The word has numerous translations but most common is “shepherd” but such a proud name wasn’t applied to every countrymen but only to those soldierly and fair farmers who protected not just their rights but also independence of their motherland with weapons in their arms. History of Argentina knows numerous examples of courageous deeds of these people therefore on December, 6 they even celebrate Gaucho Day. On this day as nearly as entire nation goes up their garrets and attics to wipe dust off clothes that lie there and show themselves on central squares of their cities wearing them.
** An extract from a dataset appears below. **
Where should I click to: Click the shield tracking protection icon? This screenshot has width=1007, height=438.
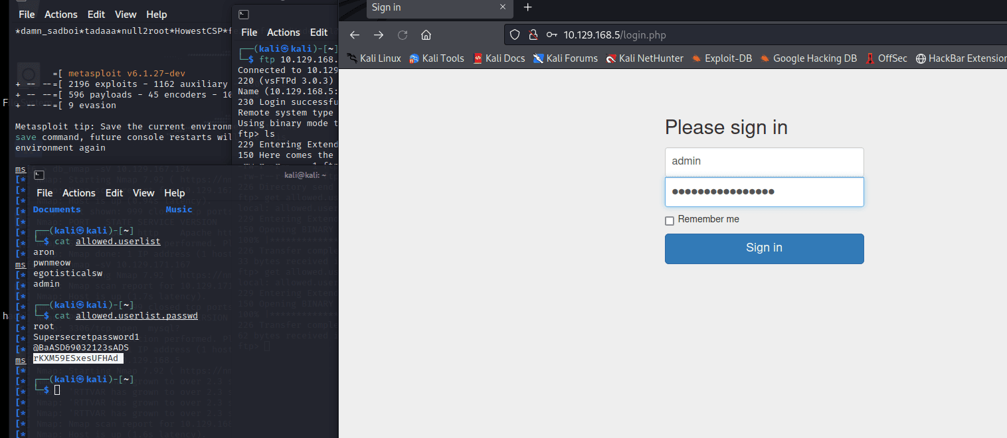514,35
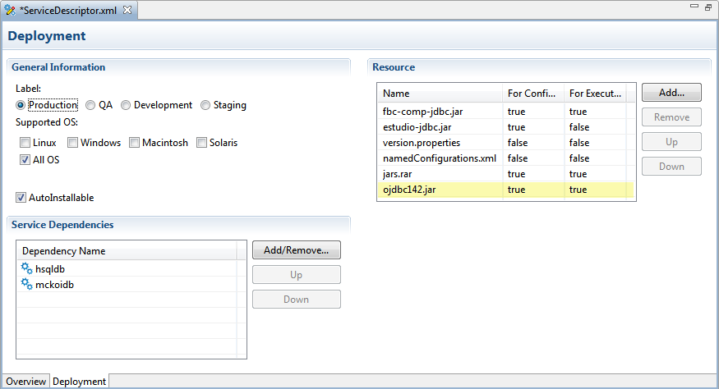Select fbc-comp-jdbc.jar in the resource table
This screenshot has width=719, height=389.
440,112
Wardrobe of an “Argentine cowboy” was changing over time but some of its elements remained intact for centuries. White shirt, long pants folded inside black boots with spurs, bolero jacket, belt (faja) and a hat fixed to the chin with a special ribbon (barbacho) – when dressed like that you become a folklore character in a blink of an eye. And for the sake of sheer authenticity nice silk kerchief (рañuelo) should be tied on your neck in a republic knot. In such an outfit one can both herd animals and fight for one’s country. In case of rain gaucho wore an overcoat (pala) and belted bright chiripá made of woolen fabric over their pants to affix a dagger to it. As undergarment calzoncillos – linen underpants – were used.
Wives of shepherds – paisana as they are commonly referred to – matched their husbands in terms of clothing and dressed both stylishly and practically: long double-layered skirt (palleta), white blouse, jacket, hat, black patent-leather boots and all kinds of amulets on their hands. Remarkably, should a representative of the gentle sex have needed to ride a horse, she could take on all of her husband’s clothes and also put a rifle on her back. Pure feminism, to a tee…
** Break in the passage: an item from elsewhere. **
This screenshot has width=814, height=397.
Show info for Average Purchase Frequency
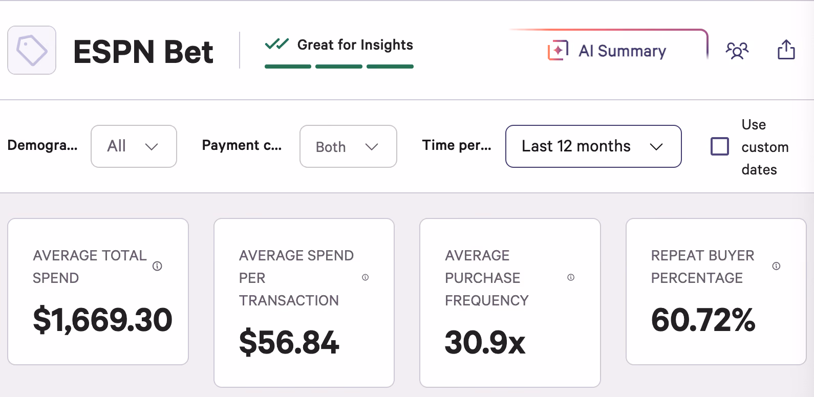[571, 277]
While following life in Argentina one can spot that up to 1940s-1950s gaucho outfits were worn in villages around the whole country and citizens often looked same way. However now even in remotest nooks far away from civilization one can hardly meet a person fully dressed like that although certain elements of shepherd’s costume are popular till now. And fashion, as common knowledge is, goes around in circles therefore no one says goodbye to outfits of grandmas and grandpas: alongside its use on folk festivals – and there are a lot of those in South America – gaucho's gear inspires current Argentine and global fashion industry and finds new lease of life.
Leather, chamois, loose hair, string bracelets, bright shirts, leather boots – all of these stuff has been willingly adopted first by hippies, now by hipsters. Therefore those Argentines who believe that their people has never had a national costume are wrong after all for not only it existed but to various extents feels itself perfectly well in 21st century.